++++ Data supplied ++++

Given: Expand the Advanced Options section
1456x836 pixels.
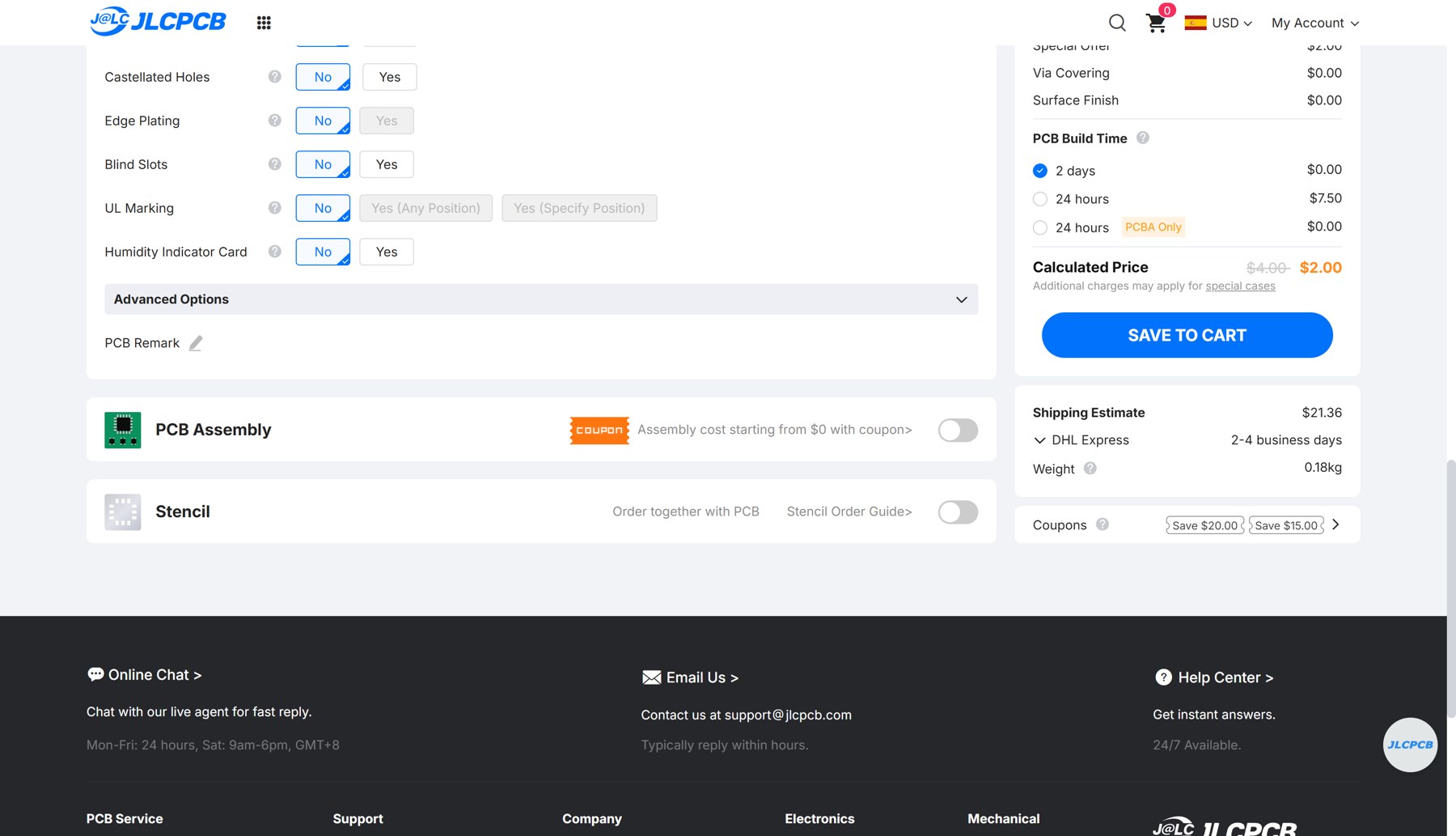Looking at the screenshot, I should pos(541,299).
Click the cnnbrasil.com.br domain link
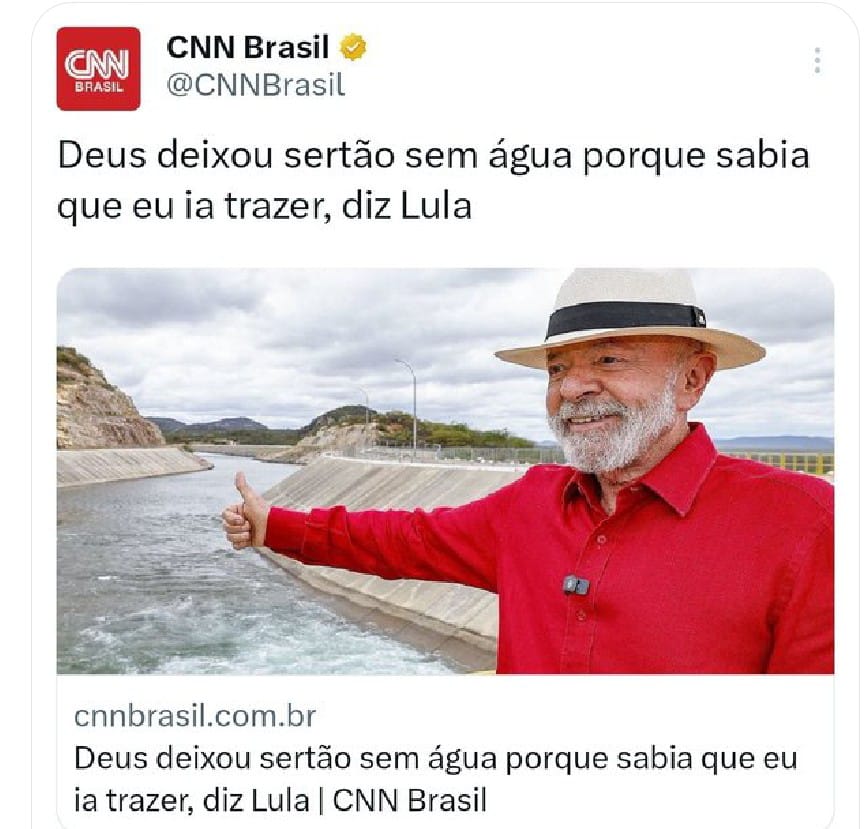The width and height of the screenshot is (866, 829). pos(195,716)
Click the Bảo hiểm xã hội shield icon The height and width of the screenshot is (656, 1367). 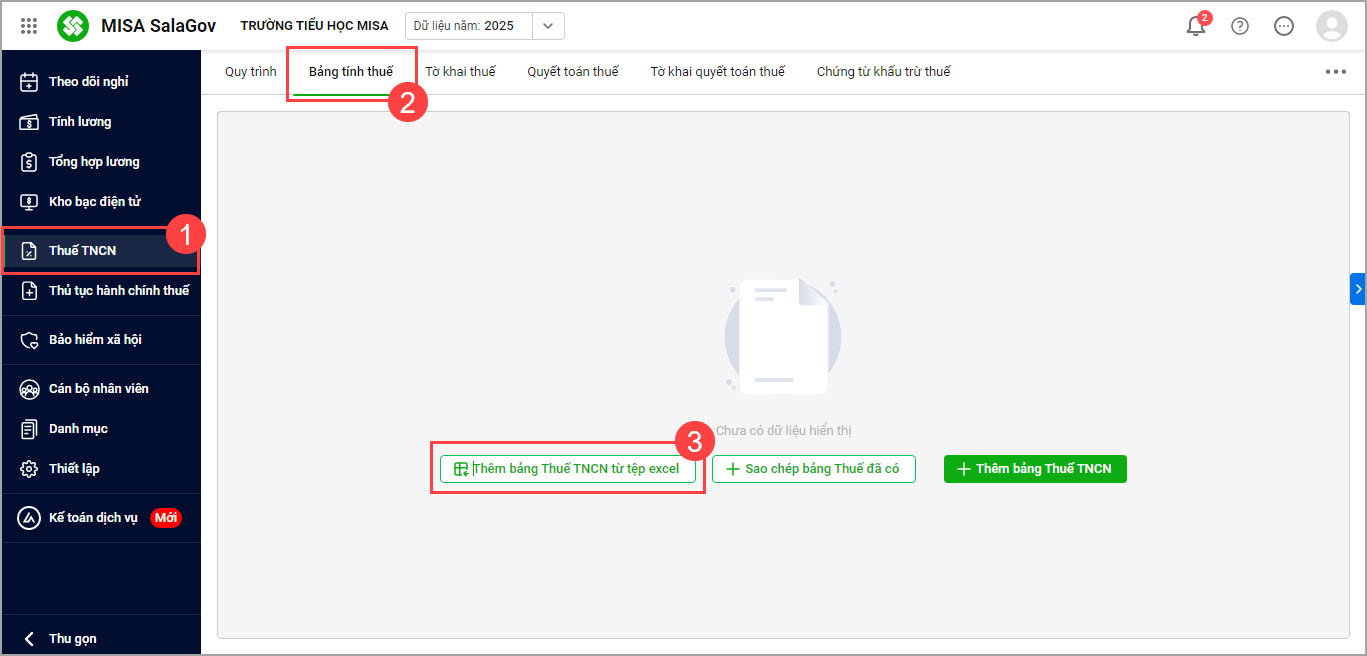pyautogui.click(x=29, y=340)
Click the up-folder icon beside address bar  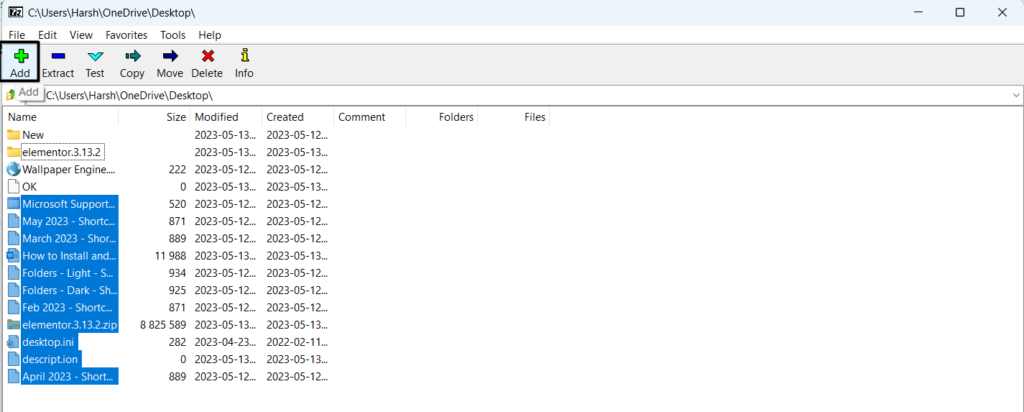point(11,95)
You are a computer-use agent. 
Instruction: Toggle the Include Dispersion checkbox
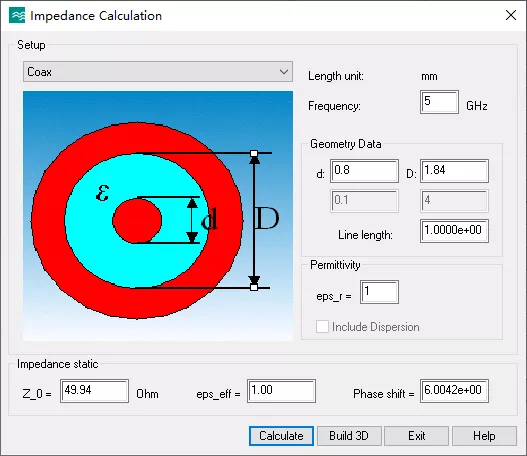pos(322,327)
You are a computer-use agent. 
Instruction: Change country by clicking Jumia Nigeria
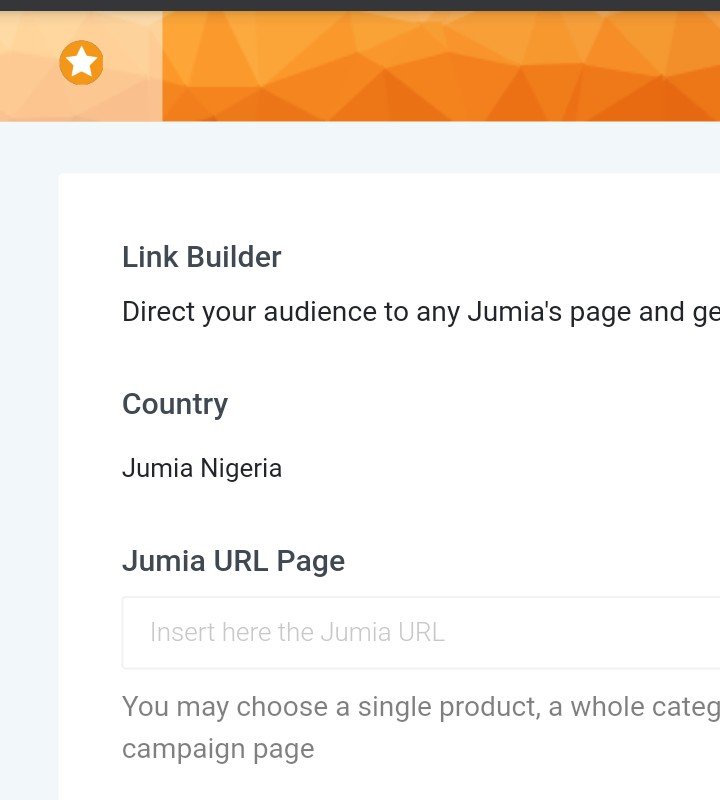(x=201, y=468)
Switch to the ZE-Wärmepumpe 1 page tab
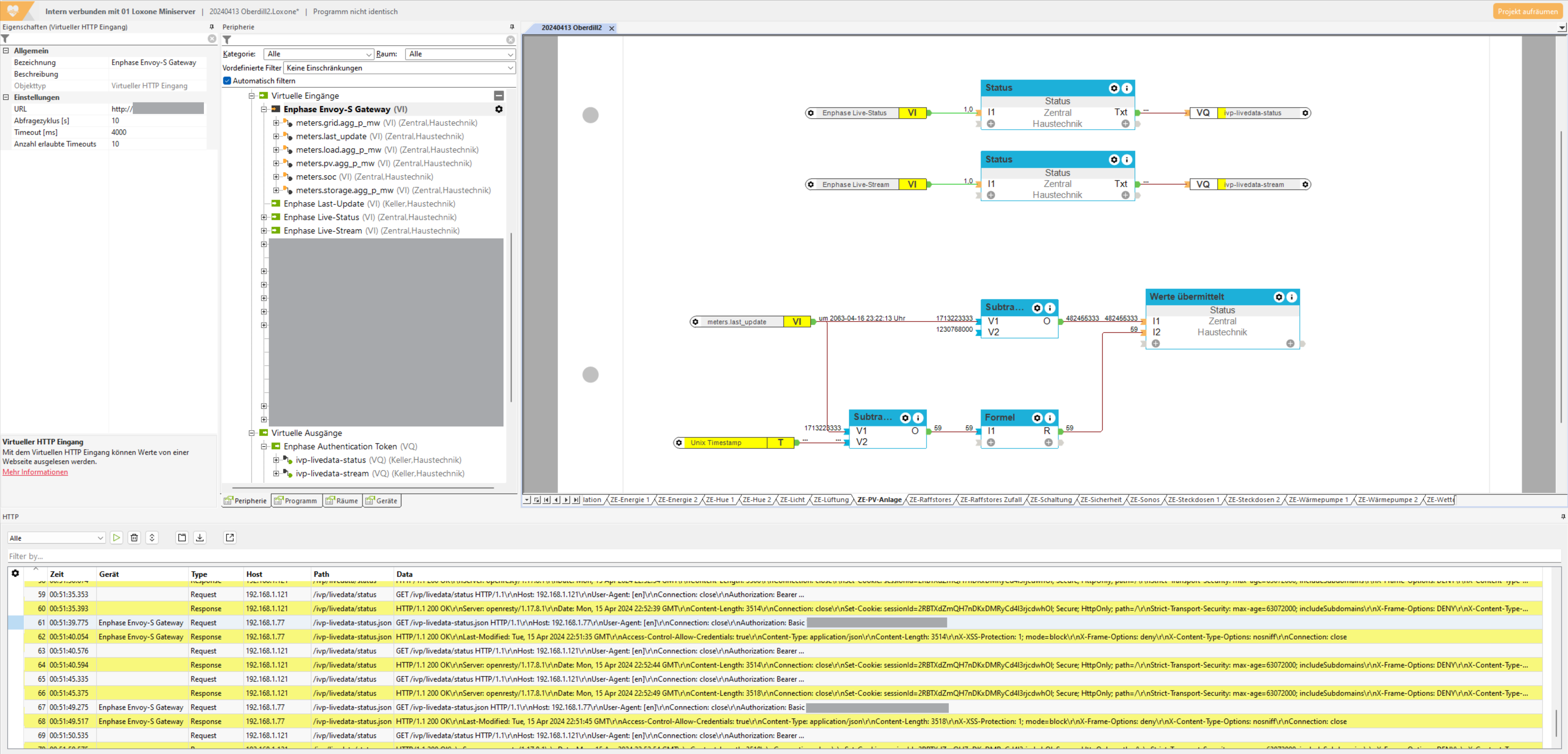Image resolution: width=1568 pixels, height=754 pixels. tap(1318, 500)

++++

● Work required
Please state how many lines of the rows above contain the string "Instruction". Reply with the number alone.

● Solved problem
2